Provided data:
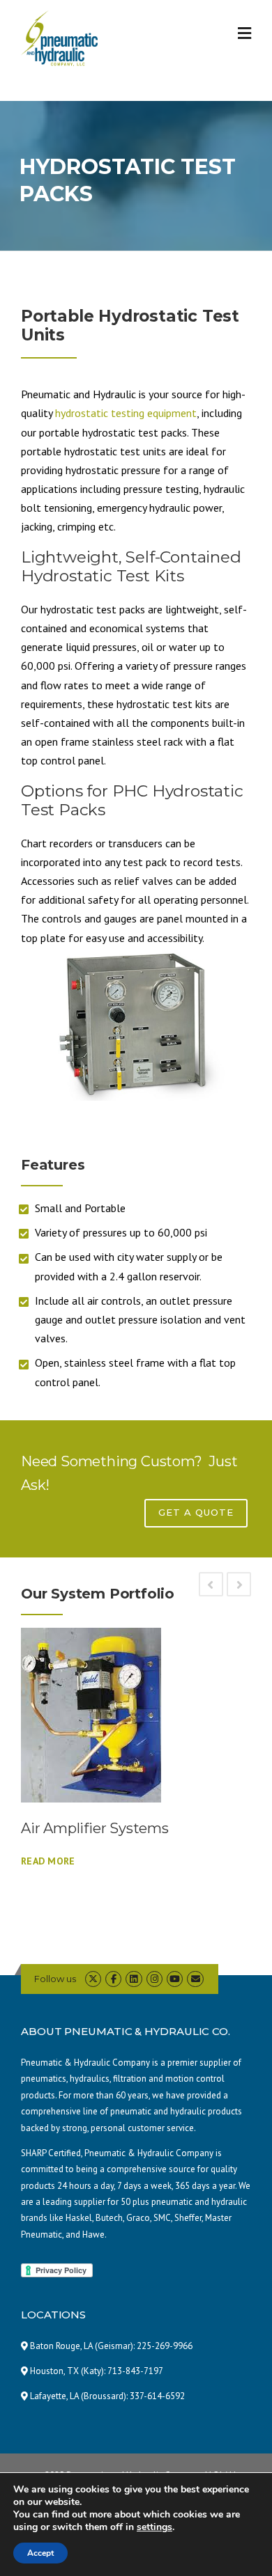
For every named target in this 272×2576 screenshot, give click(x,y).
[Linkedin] (134, 1979)
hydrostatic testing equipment (126, 413)
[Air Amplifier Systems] (136, 1715)
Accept (40, 2553)
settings (154, 2527)
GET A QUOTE (196, 1512)
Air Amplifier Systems (95, 1828)
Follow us (55, 1978)
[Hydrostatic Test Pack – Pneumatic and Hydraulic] (136, 1024)
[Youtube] (175, 1979)
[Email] (195, 1979)
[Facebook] (113, 1979)
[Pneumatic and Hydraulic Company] (59, 37)
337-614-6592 (157, 2396)
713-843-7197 (135, 2371)
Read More (48, 1861)
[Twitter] (93, 1979)
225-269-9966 (164, 2346)
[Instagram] (154, 1979)
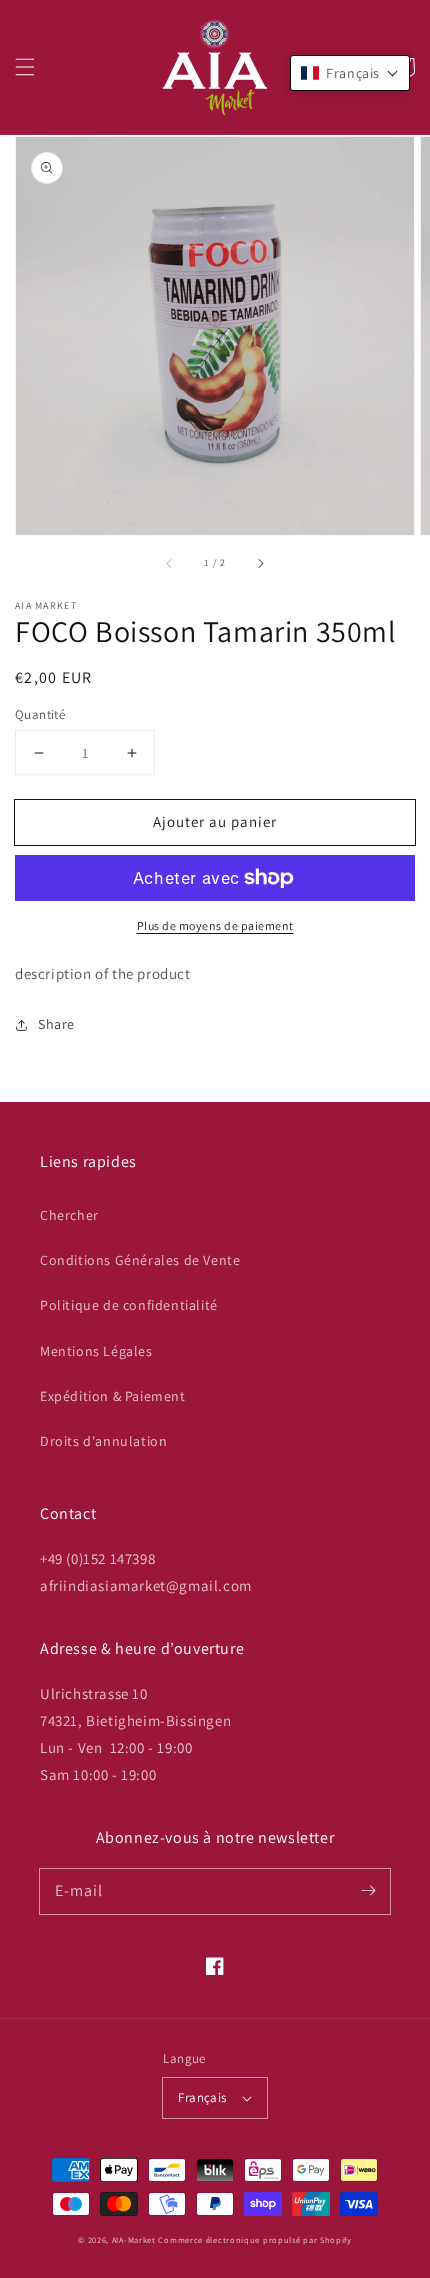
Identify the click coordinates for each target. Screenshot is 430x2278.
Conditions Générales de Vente (140, 1260)
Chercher (69, 1215)
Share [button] (56, 1024)
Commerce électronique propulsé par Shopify (254, 2239)
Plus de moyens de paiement (215, 925)
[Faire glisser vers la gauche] (170, 563)
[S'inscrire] (368, 1891)
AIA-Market (134, 2239)
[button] (25, 67)
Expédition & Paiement (113, 1396)
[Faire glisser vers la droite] (260, 563)
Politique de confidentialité (129, 1305)
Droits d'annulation (103, 1441)
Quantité (40, 714)
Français (202, 2097)
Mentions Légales (96, 1351)
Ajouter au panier (215, 821)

What to work on: The answer should be one number: how many lines in the listing above contain "Hydraulic".

Completed task: 2